I've been trying to solve the problem below for over an hour doing everything but writing it out by hand. I've tried looking for patterns in strings of lengths $2, 3, 4,$ and $5$ which have probabilities $1/4, 3/8, 8/16,$ and $19/32$, respectively, of having two or more consecutive $1$s.

I'm more interested in the formula and theory behind solving the problem than the answer itself. I've searched online for permutation and probability problems without success.

Problem:

For the purposes of this puzzle, a "string" means a sequences of zeros and ones, e.g. $1011$.

Consider all the different strings of length eight — a good first step would be to figure out how many of these exist.

If you pick a length-eight string uniformly at random, what's the probability that it contains two (or more) consecutive 1s?

Problem is from the app below: https://play.google.com/store/apps/details?id=atorch.statspuzzles

Answer 1

Let's try to solve the opposite problem first: counting the number of bitstrings with no consecutive ones.

Let $A_n$ be the set of bit strings of length $n$ with no consecutive $1$'s and let $a_n = |A_n|$, i.e., $a_n$ is the number of bit strings of length $n$ with no consecutive $1$'s. Clearly, $a_1 = 2, a_2 = 3$.

Consider a bit string in $A_n$. Then it can be formed in the following ways:

1. $0$ followed by any bit string in $A_{n-1}$.
2. $10$ followed by any bit string in $A_{n-2}$.
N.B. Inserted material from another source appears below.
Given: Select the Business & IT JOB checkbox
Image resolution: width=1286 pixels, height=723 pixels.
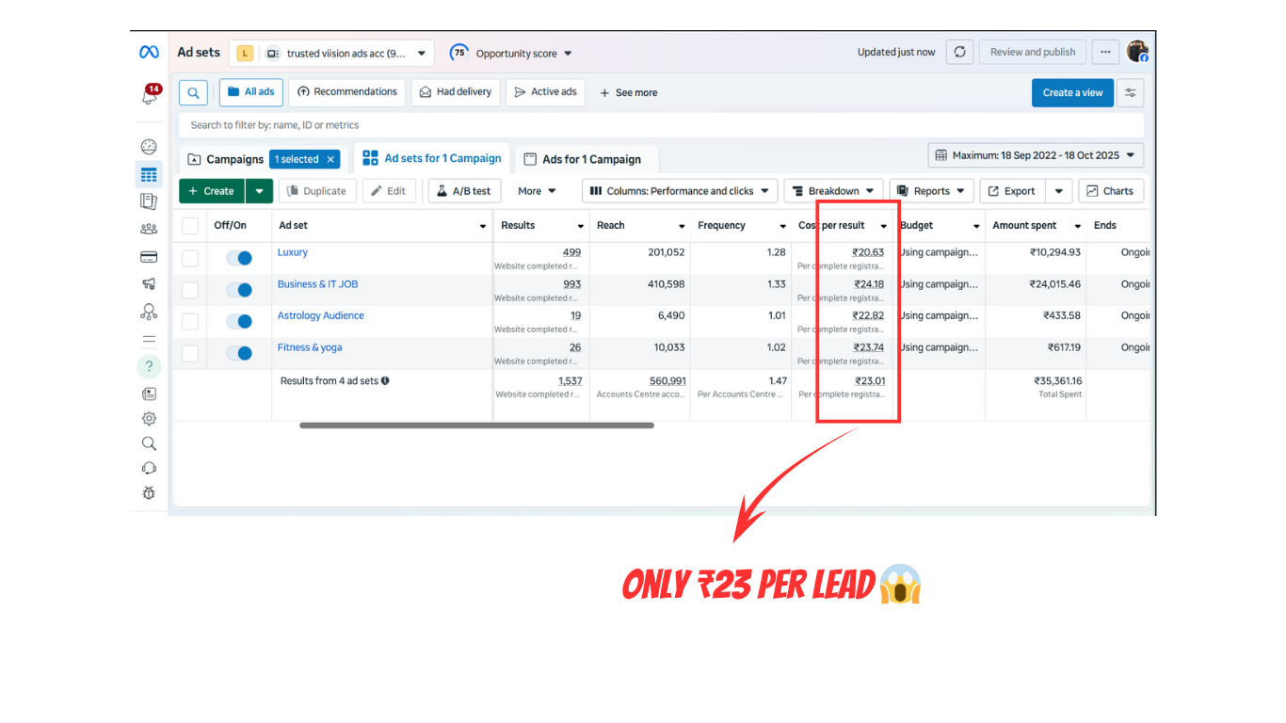Looking at the screenshot, I should [190, 290].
Thus, it follows that: $$a_n = a_{n-1} + a_{n-2}.$$

Using standard techniques for solving recurrence relations, you should be able to find a formula for $a_n$. If we let $b_n$ be the number of bit strings that have consecutive $1$'s, then since there are a total of $2^n$ bitstrings of length $n$, then $a_n+b_n = 2^n \implies b_n = 2^n-a_n$. Thus, the probability of getting a bitstring with consecutive $1$'s is:

$$\frac{2^n-a_n}{2^n} = 1-\frac{a_n}{2^n}.$$